As depicted in FIG. 6, the structure of retainer 24, including offset finger member 94 and the structure of offset lip 58 of mullion 11, provides a snug fit for the retainer 24/mullion 11 assembly within gap 38. Likewise, tab 104 is sized to fit snuggly in the upper part (not separately labeled) of keyhole 36. With this construction, mullion retainer 24 accurately positions mullion 11 with respect to outer shell 3, while preventing any relative horizontal or vertical movement between the mullion 11 and the outer shell 3. Furthermore, by reducing the potential for any gaps between outer shell 3 and mullion 11 through the use of mullion retainer 24, the present invention effectively eliminates any foam leakage in this overall region during insulation of refrigerator cabinet 1. More specifically, by maintaining conforming surfaces between flange structure 26, mullion retainer 24 and mullion 11, when the zone between outer shell 3 and the fresh food and freezer liners 20 and 21 is injected with insulation during a cabinet forming process, leakage of insulation material in this area of the refrigerator cabinet 1 is prevented.

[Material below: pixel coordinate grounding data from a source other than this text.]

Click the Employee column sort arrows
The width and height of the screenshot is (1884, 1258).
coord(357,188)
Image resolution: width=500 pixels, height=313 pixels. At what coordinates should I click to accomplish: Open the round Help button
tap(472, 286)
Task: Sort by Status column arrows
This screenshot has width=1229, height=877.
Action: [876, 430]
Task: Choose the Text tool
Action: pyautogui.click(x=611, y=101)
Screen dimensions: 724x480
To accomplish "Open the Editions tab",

Although described with reference to a preferred embodiment of the invention, it should be readily understood that various changes and/or modifications can be made to the invention without departing from the spirit thereof. For instance, the relative length of longitudinally extending members 76 and 77 and laterally extending portion 86 can vary from that shown in the drawings without departing from the spirit of the invention. In addition, although the invention has been described with reference to side-by-side refrigerator cabinet 1, the invention could also be employed in connecting a mullion for other types of refrigerators, including top and bottom-mount styles. In general, the invention is only intended to be limited by the scope of the following claims.